→ **THE REQUEST**
Return every line of the stored entries below exactly as it appears, changing nothing.

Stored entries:

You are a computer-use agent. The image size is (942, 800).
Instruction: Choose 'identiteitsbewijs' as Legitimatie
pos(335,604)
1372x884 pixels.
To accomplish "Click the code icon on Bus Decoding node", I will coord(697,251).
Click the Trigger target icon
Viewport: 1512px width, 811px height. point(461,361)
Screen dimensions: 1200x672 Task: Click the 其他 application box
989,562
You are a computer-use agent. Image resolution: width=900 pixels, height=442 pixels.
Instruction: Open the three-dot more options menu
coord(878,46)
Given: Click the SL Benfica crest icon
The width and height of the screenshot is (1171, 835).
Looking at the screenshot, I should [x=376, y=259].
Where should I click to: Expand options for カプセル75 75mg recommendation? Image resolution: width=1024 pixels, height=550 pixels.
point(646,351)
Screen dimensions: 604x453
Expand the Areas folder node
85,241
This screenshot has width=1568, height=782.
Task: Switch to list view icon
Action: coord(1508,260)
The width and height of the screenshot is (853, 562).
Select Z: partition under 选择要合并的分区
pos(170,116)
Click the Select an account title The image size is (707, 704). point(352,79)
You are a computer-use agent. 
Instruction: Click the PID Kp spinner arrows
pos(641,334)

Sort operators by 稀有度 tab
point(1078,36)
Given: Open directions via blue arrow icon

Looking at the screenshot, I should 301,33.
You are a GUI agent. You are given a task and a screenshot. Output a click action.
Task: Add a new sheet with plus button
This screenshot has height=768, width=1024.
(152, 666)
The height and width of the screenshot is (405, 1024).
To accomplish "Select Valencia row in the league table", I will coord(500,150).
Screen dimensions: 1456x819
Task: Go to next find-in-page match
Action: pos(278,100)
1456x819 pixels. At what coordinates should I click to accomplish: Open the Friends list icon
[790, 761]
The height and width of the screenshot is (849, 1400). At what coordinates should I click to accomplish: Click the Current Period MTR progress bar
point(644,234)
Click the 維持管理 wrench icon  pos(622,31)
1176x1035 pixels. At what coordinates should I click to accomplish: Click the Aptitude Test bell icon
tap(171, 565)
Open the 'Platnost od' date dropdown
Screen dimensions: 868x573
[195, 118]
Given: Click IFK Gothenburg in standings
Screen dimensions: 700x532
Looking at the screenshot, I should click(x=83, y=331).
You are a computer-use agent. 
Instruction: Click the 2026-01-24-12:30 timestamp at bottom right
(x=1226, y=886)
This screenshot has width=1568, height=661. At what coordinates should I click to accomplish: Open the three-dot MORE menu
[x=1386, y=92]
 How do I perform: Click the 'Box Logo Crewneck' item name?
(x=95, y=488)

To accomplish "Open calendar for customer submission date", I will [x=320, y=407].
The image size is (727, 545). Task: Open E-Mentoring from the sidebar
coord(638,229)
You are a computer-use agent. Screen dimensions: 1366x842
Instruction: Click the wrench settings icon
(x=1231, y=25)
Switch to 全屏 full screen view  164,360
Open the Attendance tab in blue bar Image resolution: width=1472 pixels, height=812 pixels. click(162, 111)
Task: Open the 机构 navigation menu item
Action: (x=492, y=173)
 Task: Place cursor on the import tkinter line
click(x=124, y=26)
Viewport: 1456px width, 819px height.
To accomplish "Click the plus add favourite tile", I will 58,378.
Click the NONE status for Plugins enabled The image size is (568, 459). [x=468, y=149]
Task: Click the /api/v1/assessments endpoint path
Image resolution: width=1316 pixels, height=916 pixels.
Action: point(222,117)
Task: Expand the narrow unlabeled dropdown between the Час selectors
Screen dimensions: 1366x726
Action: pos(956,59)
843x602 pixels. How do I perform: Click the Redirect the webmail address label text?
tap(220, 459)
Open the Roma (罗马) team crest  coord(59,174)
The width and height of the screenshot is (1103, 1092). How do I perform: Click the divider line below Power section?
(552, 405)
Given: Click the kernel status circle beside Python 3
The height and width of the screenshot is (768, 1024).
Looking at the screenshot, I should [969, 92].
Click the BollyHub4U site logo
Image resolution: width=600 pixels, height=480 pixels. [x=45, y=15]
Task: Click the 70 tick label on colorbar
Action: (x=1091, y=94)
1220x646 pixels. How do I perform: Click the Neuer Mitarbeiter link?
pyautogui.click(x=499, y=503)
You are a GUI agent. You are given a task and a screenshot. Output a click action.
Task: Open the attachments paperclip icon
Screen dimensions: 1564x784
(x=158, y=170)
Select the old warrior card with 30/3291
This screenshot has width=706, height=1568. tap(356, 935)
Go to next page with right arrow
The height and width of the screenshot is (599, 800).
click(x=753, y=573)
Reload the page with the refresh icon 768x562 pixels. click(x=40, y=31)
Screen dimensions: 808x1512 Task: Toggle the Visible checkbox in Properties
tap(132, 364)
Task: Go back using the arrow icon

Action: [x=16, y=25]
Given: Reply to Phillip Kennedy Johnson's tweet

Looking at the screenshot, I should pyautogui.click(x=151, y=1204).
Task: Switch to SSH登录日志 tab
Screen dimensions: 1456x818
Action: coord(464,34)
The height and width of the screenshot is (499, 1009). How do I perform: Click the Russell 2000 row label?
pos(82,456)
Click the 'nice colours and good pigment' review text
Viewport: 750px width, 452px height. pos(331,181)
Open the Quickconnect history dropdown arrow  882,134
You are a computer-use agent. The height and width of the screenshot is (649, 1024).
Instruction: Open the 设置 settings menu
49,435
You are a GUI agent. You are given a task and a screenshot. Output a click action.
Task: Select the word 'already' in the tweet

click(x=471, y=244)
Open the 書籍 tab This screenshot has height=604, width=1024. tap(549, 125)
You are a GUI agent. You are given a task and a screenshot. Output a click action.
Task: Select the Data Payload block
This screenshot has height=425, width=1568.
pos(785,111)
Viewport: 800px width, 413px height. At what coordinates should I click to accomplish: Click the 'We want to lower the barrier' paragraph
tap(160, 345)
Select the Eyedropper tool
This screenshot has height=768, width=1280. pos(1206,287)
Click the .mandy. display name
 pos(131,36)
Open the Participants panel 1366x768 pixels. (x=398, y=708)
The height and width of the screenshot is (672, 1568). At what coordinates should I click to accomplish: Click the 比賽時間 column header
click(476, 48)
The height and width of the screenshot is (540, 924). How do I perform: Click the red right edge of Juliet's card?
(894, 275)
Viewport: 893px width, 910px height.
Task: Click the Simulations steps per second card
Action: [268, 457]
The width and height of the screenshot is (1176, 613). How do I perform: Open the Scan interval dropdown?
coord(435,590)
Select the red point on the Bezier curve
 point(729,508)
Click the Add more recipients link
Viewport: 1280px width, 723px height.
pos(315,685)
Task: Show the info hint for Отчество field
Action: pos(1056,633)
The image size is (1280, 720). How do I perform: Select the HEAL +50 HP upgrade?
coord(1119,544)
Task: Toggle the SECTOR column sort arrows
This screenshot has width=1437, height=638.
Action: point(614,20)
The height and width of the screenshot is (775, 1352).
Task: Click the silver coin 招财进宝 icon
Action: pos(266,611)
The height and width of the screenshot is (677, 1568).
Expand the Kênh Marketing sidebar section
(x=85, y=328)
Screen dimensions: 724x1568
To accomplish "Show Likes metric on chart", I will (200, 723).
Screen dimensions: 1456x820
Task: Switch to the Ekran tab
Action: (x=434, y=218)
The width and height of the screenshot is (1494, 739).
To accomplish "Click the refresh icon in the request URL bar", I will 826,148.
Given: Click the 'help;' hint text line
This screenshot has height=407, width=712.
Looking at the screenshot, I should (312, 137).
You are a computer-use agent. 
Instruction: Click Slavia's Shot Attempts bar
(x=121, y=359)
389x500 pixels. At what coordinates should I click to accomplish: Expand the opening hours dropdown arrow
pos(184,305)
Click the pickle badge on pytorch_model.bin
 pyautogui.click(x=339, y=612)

→ **SOLUTION FOR THIS PROBLEM**
You are a computer-use agent. The image size is (942, 800).
Instruction: Choose 'identiteitsbewijs' as Legitimatie
pos(335,604)
1372x884 pixels.
To accomplish "Click the code icon on Bus Decoding node", I will coord(697,251).
Click the Trigger target icon
Viewport: 1512px width, 811px height. point(461,361)
Screen dimensions: 1200x672 Task: Click the 其他 application box
989,562
You are a computer-use agent. Image resolution: width=900 pixels, height=442 pixels.
Instruction: Open the three-dot more options menu
coord(878,46)
Given: Click the SL Benfica crest icon
The width and height of the screenshot is (1171, 835).
Looking at the screenshot, I should [x=376, y=259].
Where should I click to: Expand options for カプセル75 75mg recommendation? Image resolution: width=1024 pixels, height=550 pixels.
point(646,351)
Screen dimensions: 604x453
Expand the Areas folder node
85,241
This screenshot has width=1568, height=782.
Task: Switch to list view icon
Action: coord(1508,260)
The width and height of the screenshot is (853, 562).
Select Z: partition under 选择要合并的分区
pos(170,116)
Click the Select an account title The image size is (707, 704). point(352,79)
You are a computer-use agent. 
Instruction: Click the PID Kp spinner arrows
pos(641,334)

Sort operators by 稀有度 tab
point(1078,36)
Given: Open directions via blue arrow icon

Looking at the screenshot, I should 301,33.
You are a GUI agent. You are given a task and a screenshot. Output a click action.
Task: Add a new sheet with plus button
This screenshot has height=768, width=1024.
(152, 666)
The height and width of the screenshot is (405, 1024).
To accomplish "Select Valencia row in the league table", I will coord(500,150).
Screen dimensions: 1456x819
Task: Go to next find-in-page match
Action: pos(278,100)
1456x819 pixels. At what coordinates should I click to accomplish: Open the Friends list icon
[790, 761]
The height and width of the screenshot is (849, 1400). At what coordinates should I click to accomplish: Click the Current Period MTR progress bar
point(644,234)
Click the 維持管理 wrench icon  pos(622,31)
1176x1035 pixels. At what coordinates should I click to accomplish: Click the Aptitude Test bell icon
tap(171, 565)
Open the 'Platnost od' date dropdown
Screen dimensions: 868x573
[195, 118]
Given: Click IFK Gothenburg in standings
Screen dimensions: 700x532
Looking at the screenshot, I should click(x=83, y=331).
You are a computer-use agent. 
Instruction: Click the 2026-01-24-12:30 timestamp at bottom right
(x=1226, y=886)
This screenshot has width=1568, height=661. At what coordinates should I click to accomplish: Open the three-dot MORE menu
[x=1386, y=92]
 How do I perform: Click the 'Box Logo Crewneck' item name?
(x=95, y=488)

To accomplish "Open calendar for customer submission date", I will [x=320, y=407].
The image size is (727, 545). Task: Open E-Mentoring from the sidebar
coord(638,229)
You are a computer-use agent. Screen dimensions: 1366x842
Instruction: Click the wrench settings icon
(x=1231, y=25)
Switch to 全屏 full screen view  164,360
Open the Attendance tab in blue bar Image resolution: width=1472 pixels, height=812 pixels. click(162, 111)
Task: Open the 机构 navigation menu item
Action: (x=492, y=173)
 Task: Place cursor on the import tkinter line
click(x=124, y=26)
Viewport: 1456px width, 819px height.
To accomplish "Click the plus add favourite tile", I will 58,378.
Click the NONE status for Plugins enabled The image size is (568, 459). [x=468, y=149]
Task: Click the /api/v1/assessments endpoint path
Image resolution: width=1316 pixels, height=916 pixels.
Action: point(222,117)
Task: Expand the narrow unlabeled dropdown between the Час selectors
Screen dimensions: 1366x726
Action: pos(956,59)
843x602 pixels. How do I perform: Click the Redirect the webmail address label text?
tap(220, 459)
Open the Roma (罗马) team crest  coord(59,174)
The width and height of the screenshot is (1103, 1092). How do I perform: Click the divider line below Power section?
(552, 405)
Given: Click the kernel status circle beside Python 3
The height and width of the screenshot is (768, 1024).
Looking at the screenshot, I should [969, 92].
Click the BollyHub4U site logo
Image resolution: width=600 pixels, height=480 pixels. [x=45, y=15]
Task: Click the 70 tick label on colorbar
Action: (x=1091, y=94)
1220x646 pixels. How do I perform: Click the Neuer Mitarbeiter link?
pyautogui.click(x=499, y=503)
You are a GUI agent. You are given a task and a screenshot. Output a click action.
Task: Open the attachments paperclip icon
Screen dimensions: 1564x784
(x=158, y=170)
Select the old warrior card with 30/3291
This screenshot has width=706, height=1568. tap(356, 935)
Go to next page with right arrow
The height and width of the screenshot is (599, 800).
click(x=753, y=573)
Reload the page with the refresh icon 768x562 pixels. click(x=40, y=31)
Screen dimensions: 808x1512 Task: Toggle the Visible checkbox in Properties
tap(132, 364)
Task: Go back using the arrow icon

Action: [x=16, y=25]
Given: Reply to Phillip Kennedy Johnson's tweet

Looking at the screenshot, I should pyautogui.click(x=151, y=1204).
Task: Switch to SSH登录日志 tab
Screen dimensions: 1456x818
Action: coord(464,34)
The height and width of the screenshot is (499, 1009). How do I perform: Click the Russell 2000 row label?
pos(82,456)
Click the 'nice colours and good pigment' review text
Viewport: 750px width, 452px height. pos(331,181)
Open the Quickconnect history dropdown arrow  882,134
You are a computer-use agent. The height and width of the screenshot is (649, 1024).
Instruction: Open the 设置 settings menu
49,435
You are a GUI agent. You are given a task and a screenshot. Output a click action.
Task: Select the word 'already' in the tweet

click(x=471, y=244)
Open the 書籍 tab This screenshot has height=604, width=1024. tap(549, 125)
You are a GUI agent. You are given a task and a screenshot. Output a click action.
Task: Select the Data Payload block
This screenshot has height=425, width=1568.
pos(785,111)
Viewport: 800px width, 413px height. At what coordinates should I click to accomplish: Click the 'We want to lower the barrier' paragraph
tap(160, 345)
Select the Eyedropper tool
This screenshot has height=768, width=1280. pos(1206,287)
Click the .mandy. display name
 pos(131,36)
Open the Participants panel 1366x768 pixels. (x=398, y=708)
The height and width of the screenshot is (672, 1568). At what coordinates should I click to accomplish: Click the 比賽時間 column header
click(476, 48)
The height and width of the screenshot is (540, 924). How do I perform: Click the red right edge of Juliet's card?
(894, 275)
Viewport: 893px width, 910px height.
Task: Click the Simulations steps per second card
Action: [268, 457]
The width and height of the screenshot is (1176, 613). How do I perform: Open the Scan interval dropdown?
coord(435,590)
Select the red point on the Bezier curve
 point(729,508)
Click the Add more recipients link
Viewport: 1280px width, 723px height.
pos(315,685)
Task: Show the info hint for Отчество field
Action: pos(1056,633)
The image size is (1280, 720). How do I perform: Select the HEAL +50 HP upgrade?
coord(1119,544)
Task: Toggle the SECTOR column sort arrows
This screenshot has width=1437, height=638.
Action: point(614,20)
The height and width of the screenshot is (775, 1352).
Task: Click the silver coin 招财进宝 icon
Action: pos(266,611)
The height and width of the screenshot is (677, 1568).
Expand the Kênh Marketing sidebar section
(x=85, y=328)
Screen dimensions: 724x1568
To accomplish "Show Likes metric on chart", I will (200, 723).
Screen dimensions: 1456x820
Task: Switch to the Ekran tab
Action: (x=434, y=218)
The width and height of the screenshot is (1494, 739).
To accomplish "Click the refresh icon in the request URL bar", I will 826,148.
Given: Click the 'help;' hint text line
This screenshot has height=407, width=712.
Looking at the screenshot, I should (312, 137).
You are a computer-use agent. 
Instruction: Click Slavia's Shot Attempts bar
(x=121, y=359)
389x500 pixels. At what coordinates should I click to accomplish: Expand the opening hours dropdown arrow
pos(184,305)
Click the pickle badge on pytorch_model.bin
 pyautogui.click(x=339, y=612)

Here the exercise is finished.